Creating an LLM Chain

Implementing the Method

  1. Edit the RetrievalAugmentedGeneration/examples/simple_rag_api_catalog/chains.py file and add the following import statements:

    from langchain_core.prompts import ChatPromptTemplate
    from langchain_core.output_parsers import StrOutputParser
    
  2. Update the llm_chain method with the following statements:

        def llm_chain(self, query: str, chat_history: List["Message"], **kwargs) -> Generator[str, None, None]:
            """Code to form an answer using LLM when context is already supplied"""
            logger.info("Using llm to generate response directly without knowledge base.")
            system_message = [("system", settings.prompts.chat_template)]
            conversation_history = [(msg.role, msg.content) for msg in chat_history]
            user_input = [("user", "{input}")]
    
            if conversation_history:
                prompt_template = ChatPromptTemplate.from_messages(
                    system_message + conversation_history + user_input
                )
            else:
                prompt_template = ChatPromptTemplate.from_messages(
                    system_message + user_input
                )
    
            llm = get_llm(**kwargs)
            chain = prompt_template | llm | StrOutputParser()
    
            augmented_user_input = (f"\n\nQuestion: {query}\n")
            return chain.stream({"input": augmented_user_input})
    

Building and Running with Docker Compose

Using the containers has one additional step this time: exporting your NVIDIA API key as an environment variable.

  1. Build the container for the Chain Server:

    $ docker compose --env-file deploy/compose/compose.env -f deploy/compose/simple-rag-api-catalog.yaml build chain-server
    
  2. Export your NVIDIA API key in an environment variable:

    $ export NVIDIA_API_KEY=nvapi-...
    
  3. Run the containers:

    $ docker compose --env-file deploy/compose/compose.env -f deploy/compose/simple-rag-api-catalog.yaml up -d
    

Verify the LLM Chain Method Using Curl

You can access the Chain Server with a URL like http://localhost:8081.
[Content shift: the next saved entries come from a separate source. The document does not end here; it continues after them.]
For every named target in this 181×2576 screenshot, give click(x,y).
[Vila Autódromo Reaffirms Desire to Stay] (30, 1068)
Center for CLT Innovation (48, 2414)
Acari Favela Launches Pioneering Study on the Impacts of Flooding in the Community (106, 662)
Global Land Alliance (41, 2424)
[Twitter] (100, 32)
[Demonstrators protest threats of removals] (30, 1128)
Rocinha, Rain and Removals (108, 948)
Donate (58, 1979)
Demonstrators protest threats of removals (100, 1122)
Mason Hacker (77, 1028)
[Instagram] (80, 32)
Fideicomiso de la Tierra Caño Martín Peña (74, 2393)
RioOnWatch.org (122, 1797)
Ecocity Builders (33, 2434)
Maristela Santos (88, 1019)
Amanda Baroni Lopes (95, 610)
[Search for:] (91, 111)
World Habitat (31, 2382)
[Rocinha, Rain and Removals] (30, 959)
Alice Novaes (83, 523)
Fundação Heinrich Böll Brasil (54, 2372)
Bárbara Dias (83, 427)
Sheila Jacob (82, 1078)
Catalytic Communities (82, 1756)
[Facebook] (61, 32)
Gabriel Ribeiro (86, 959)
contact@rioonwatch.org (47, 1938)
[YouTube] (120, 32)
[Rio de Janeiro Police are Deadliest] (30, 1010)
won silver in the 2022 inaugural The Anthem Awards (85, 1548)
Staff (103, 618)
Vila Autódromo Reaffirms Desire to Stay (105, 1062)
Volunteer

  • Confirm the llm_chain method runs by submitting a query:

    $ curl -H "Content-Type: application/json" http://localhost:8081/generate \
        -d '{"messages":[{"role":"user", "content":"What should I see in Paris?"}], "use_knowledge_base": false}'
    

    Example Output

    data: {"id":"3ffaf2b4-edd1-479e-9192-5b84b49c6ab6","choices":[{"index":0,"message":{"role":"assistant","content":""},"finish_reason":""}]}
    
    data: {"id":"3ffaf2b4-edd1-479e-9192-5b84b49c6ab6","choices":[{"index":0,"message":{"role":"assistant","content":" In"},"finish_reason":""}]}
    
    data: {"id":"3ffaf2b4-edd1-479e-9192-5b84b49c6ab6","choices":[{"index":0,"message":{"role":"assistant","content":" Paris, you should see famous landmarks such as the Eiffel Tower, the Louvre Museum, Notre-Dame Cathedral, the Arc de"},"finish_reason":""}]}
    
    data: {"id":"3ffaf2b4-edd1-479e-9192-5b84b49c6ab6","choices":[{"index":0,"message":{"role":"assistant","content":" Triomphe, and the Sacré-Cœur Basilica. You can also take a stroll along the Seine River, visit the Montmartre"},"finish_reason":""}]}
    
    data: {"id":"3ffaf2b4-edd1-479e-9192-5b84b49c6ab6","choices":[{"index":0,"message":{"role":"assistant","content":" district, and explore the charming streets of the Marais neighborhood. If you're interested in art, be sure to check out the Musée d'Or"},"finish_reason":""}]}
    
    data: {"id":"3ffaf2b4-edd1-479e-9192-5b84b49c6ab6","choices":[{"index":0,"message":{"role":"assistant","content":"say"},"finish_reason":""}]}
    
    data: {"id":"3ffaf2b4-edd1-479e-9192-5b84b49c6ab6","choices":[{"index":0,"message":{"role":"assistant","content":" and the Centre Pompidou. And don't forget to try some delicious French cuisine while you're there!"},"finish_reason":""}]}
    
    data: {"id":"3ffaf2b4-edd1-479e-9192-5b84b49c6ab6","choices":[{"index":0,"message":{"role":"assistant","content":""},"finish_reason":""}]}
    
    data: {"id":"3ffaf2b4-edd1-479e-9192-5b84b49c6ab6","choices":[{"index":0,"message":{"role":"assistant","content":""},"finish_reason":"[DONE]"}]}
    

Next Steps

  • Creating a RAG Chain

  • You can stop the containers by running the docker compose -f deploy/compose/simple-rag-api-catalog.yaml down command.